Calculating the Magnitude of the Resultant Vector

The magnitude (length) of a vector in unit-vector notation is given by \(\sqrt{(i_{component})^{2} + (j_{component})^{2}}\). The magnitude of vector \(\overrightarrow{\mathbf{r}}\) is \(\sqrt{(2)^{2} + (5)^{2}} = \sqrt{29}\).

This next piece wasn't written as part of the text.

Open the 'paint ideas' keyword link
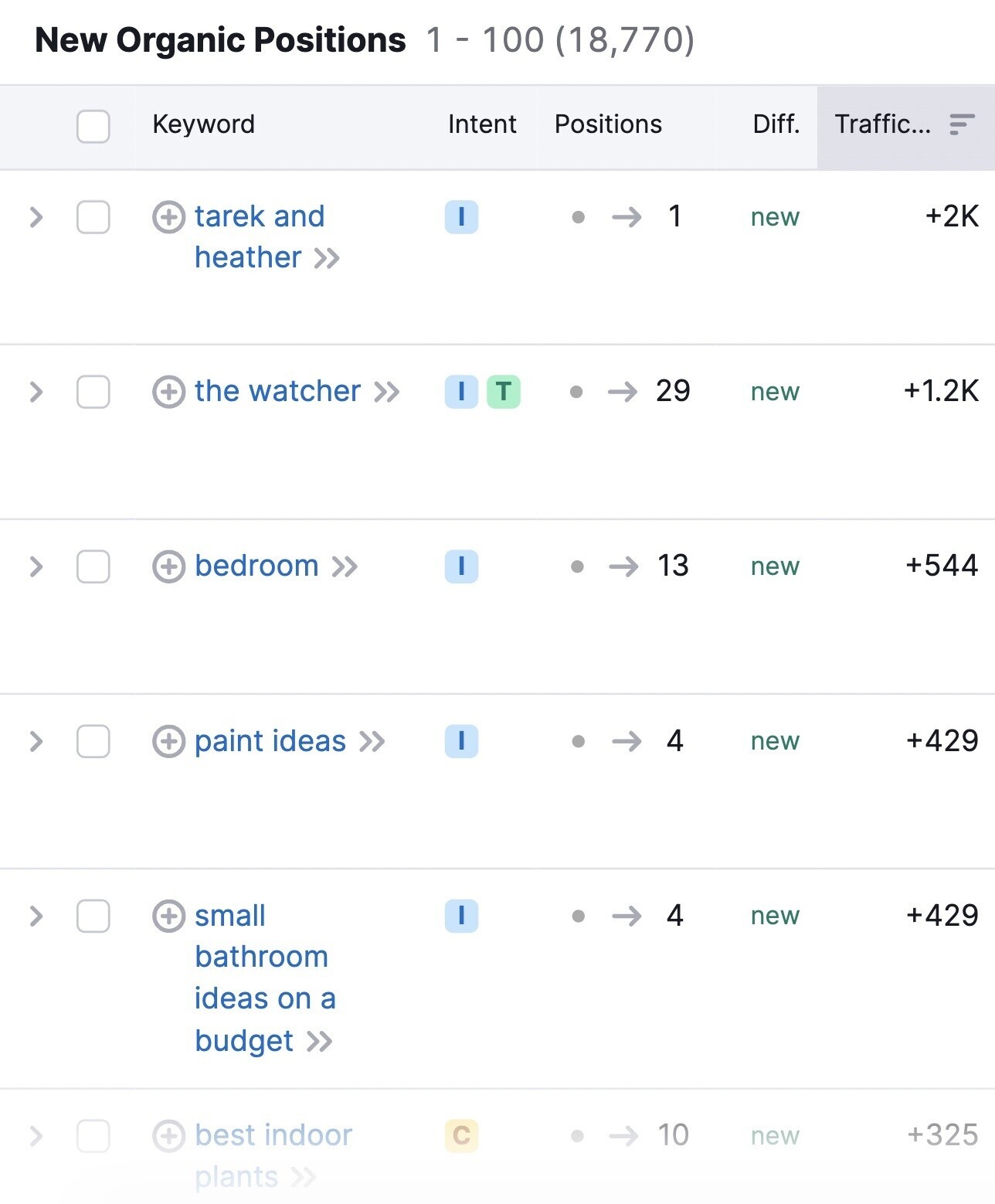Screen dimensions: 995x1204 point(270,741)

Finding the Direction of the Resultant Vector

The direction (angle) of a vector in unit-vector notation in the xy-plane is given by the formula \(\theta = \arctan(\frac{j_{component}}{i_{component}})\). The direction of vector \(\overrightarrow{\mathbf{r}}\) is \(\arctan(\frac{5}{2})\). Using a calculator, this comes out to approximately 68.20 degrees (in quadrants I and II).

Key concepts

Unit-Vector Notation

Unit-vector notation is a way of expressing vectors using unit vectors as building blocks. A unit vector has a magnitude of one and points in a specific direction. In two dimensions, we use \( \hat{\mathbf{i}} \) for the x-direction and \( \hat{\mathbf{j}} \) for the y-direction. By combining these unit vectors, we can describe any vector in the plane.
For example, the vector \( \overrightarrow{\mathbf{a}} = 5 \hat{\mathbf{i}} + 3 \hat{\mathbf{j}} \) means the vector has 5 units in the x direction and 3 units in the y direction. Similarly, \( \overrightarrow{\mathbf{b}} = -3 \hat{\mathbf{i}} + 2 \hat{\mathbf{j}} \) tells us this vector goes 3 units in the negative x direction and 2 units in the positive y direction.

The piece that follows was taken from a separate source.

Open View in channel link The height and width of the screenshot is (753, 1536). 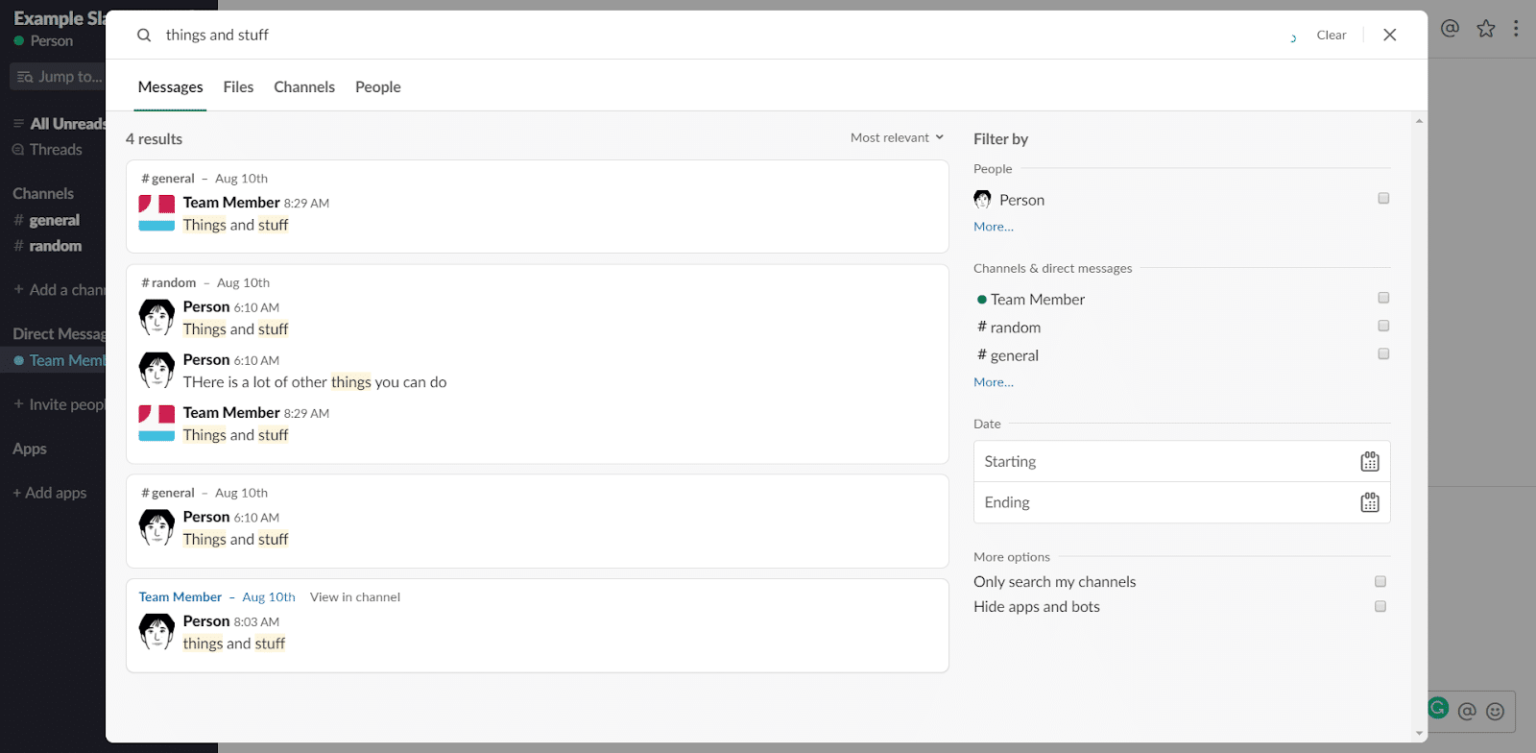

• Unit vectors are essential for breaking down vectors into their components.
• This notation simplifies addition, subtraction, and other operations.

To add vectors in unit-vector notation, simply add their respective components, as seen in the step-by-step solution above.

Magnitude of a Vector

The magnitude of a vector refers to its length, which can be found using the Pythagorean theorem when the vector components are known. For a vector expressed in unit-vector notation as \( \overrightarrow{\mathbf{r}} = a \hat{\mathbf{i}} + b \hat{\mathbf{j}} \), its magnitude \( |\overrightarrow{\mathbf{r}}| \) is calculated as \( \sqrt{a^2 + b^2} \).
In the example provided, the resultant vector \( \overrightarrow{\mathbf{r}} = 2 \hat{\mathbf{i}} + 5 \hat{\mathbf{j}} \) has a magnitude \( \sqrt{2^2 + 5^2} = \sqrt{29} \).

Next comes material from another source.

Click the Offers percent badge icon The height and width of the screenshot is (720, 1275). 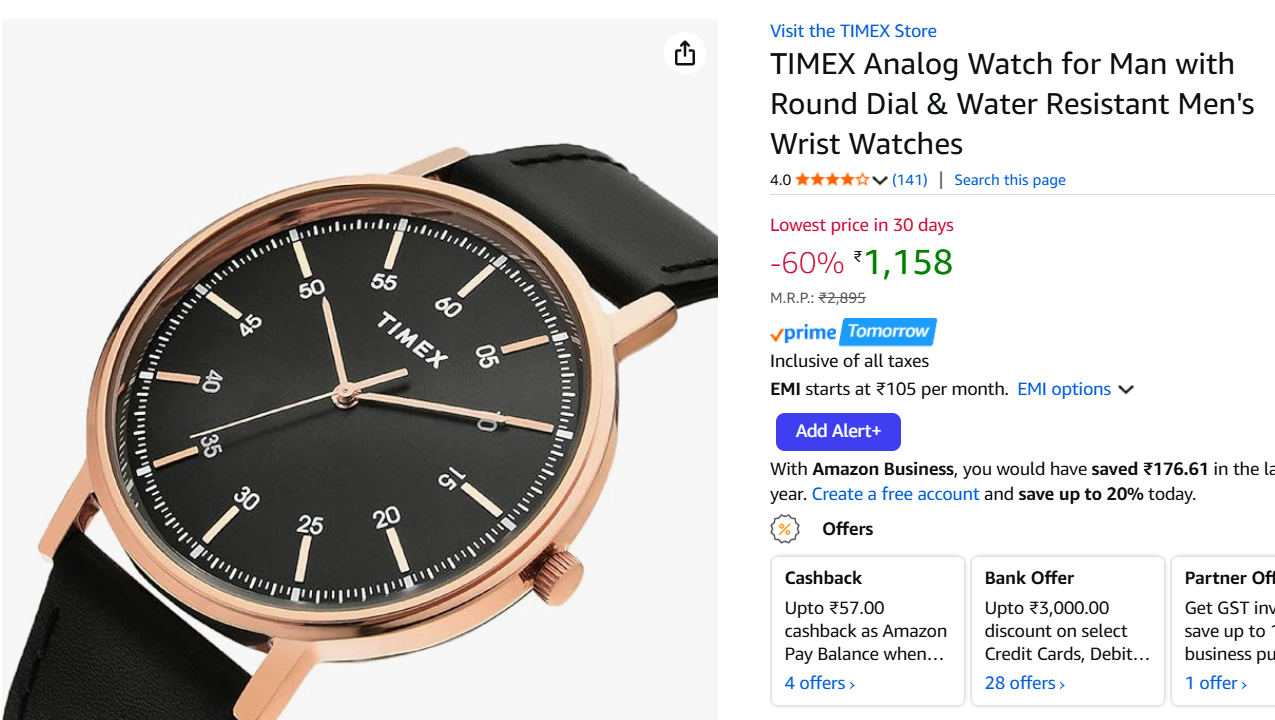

• The magnitude tells us how long the vector is, regardless of direction.
• This concept is important in physics, engineering, and everyday applications.

Remember, while the magnitude gives us the 'size', it does not inform us of the vector's direction.

Direction of a Vector

The direction of a vector indicates where the vector is pointing within the coordinate system and is commonly measured as an angle from a standard direction, such as the positive x-axis. This angle, often represented by \( \theta \), can be found using the tangent function when the vector components are known.
For a vector \( \overrightarrow{\mathbf{r}} = a \hat{\mathbf{i}} + b \hat{\mathbf{j}} \), the direction is determined by \( \theta = \arctan\left(\frac{b}{a}\right) \).

• This formula arises from trigonometry, specifically from the right triangle formed by the vector’s components.
• In our example, \( \overrightarrow{\mathbf{r}} = 2 \hat{\mathbf{i}} + 5 \hat{\mathbf{j}} \), the direction is \( \arctan\left(\frac{5}{2}\right) \), roughly 68.20 degrees from the positive x-axis.

Knowing the direction is crucial for fully understanding the vector, as it complements the magnitude.